El Gobierno cubano pidió respaldo internacional para la sesión prevista este 7 de julio en la Asamblea General de la ONU, en Nueva York, donde buscará exponer las afectaciones del bloqueo impuesto por Estados Unidos a la isla. La convocatoria reabre un debate que trasciende la diplomacia: hasta qué punto las presiones entre gobiernos terminan imponiéndose sobre el derecho de los Estados a fijar posición en un foro multilateral.
El canciller Bruno Rodríguez sostuvo en redes sociales que el Gobierno de EE.UU. intenta impedir que la Asamblea General se pronuncie sobre el tema incluido en la agenda como la “Necesidad de poner fin al bloqueo económico, comercial y financiero impuesto por los Estados Unidos contra Cuba”. Según afirmó, Washington “presiona a gobiernos y busca coaccionar la voluntad soberana de los Estados miembros”, por lo que llamó a acompañar el debate y a defender la Carta de Naciones Unidas, la paz y la igualdad soberana entre las naciones.
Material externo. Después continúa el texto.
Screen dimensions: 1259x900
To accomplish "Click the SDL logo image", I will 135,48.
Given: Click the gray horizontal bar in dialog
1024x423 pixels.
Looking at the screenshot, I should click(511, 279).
Rodríguez insistió en que Cuba acudirá a la ONU “con la verdad de nuestro pueblo y con la fuerza del Derecho Internacional” para denunciar lo que describió como acciones agresivas de EE.UU. contra la isla. También dijo que defenderá el “derecho soberano a vivir sin cerco energético, sin asfixia externa, sin coerción, sin amenazas de un baño de sangre, sin un castigo colectivo”.
Ya el pasado martes, en rueda de prensa, el jefe de la diplomacia cubana había adelantado que en esa sesión La Habana denunciaría nuevas acciones de presión para frenar la discusión. Aseguró además que el servicio exterior de EE.UU. ejecuta “presiones inéditas, con amenazas y chantajes de todo tipo a naciones soberanas” para impedir que el tema llegue con fuerza a la Asamblea General.
Más allá del cruce político, la sesión coloca sobre la mesa un punto sensible para la región y para cualquier gobierno que invoque respeto al derecho internacional: si las grandes potencias pueden condicionar la voluntad de otros Estados, el costo no se queda en el discurso diplomático. También golpea la credibilidad de los espacios multilaterales y obliga a una vigilancia más estricta de la comunidad internacional y de la sociedad civil frente a prácticas de coerción que, según la denuncia cubana, buscan bloquear incluso el debate.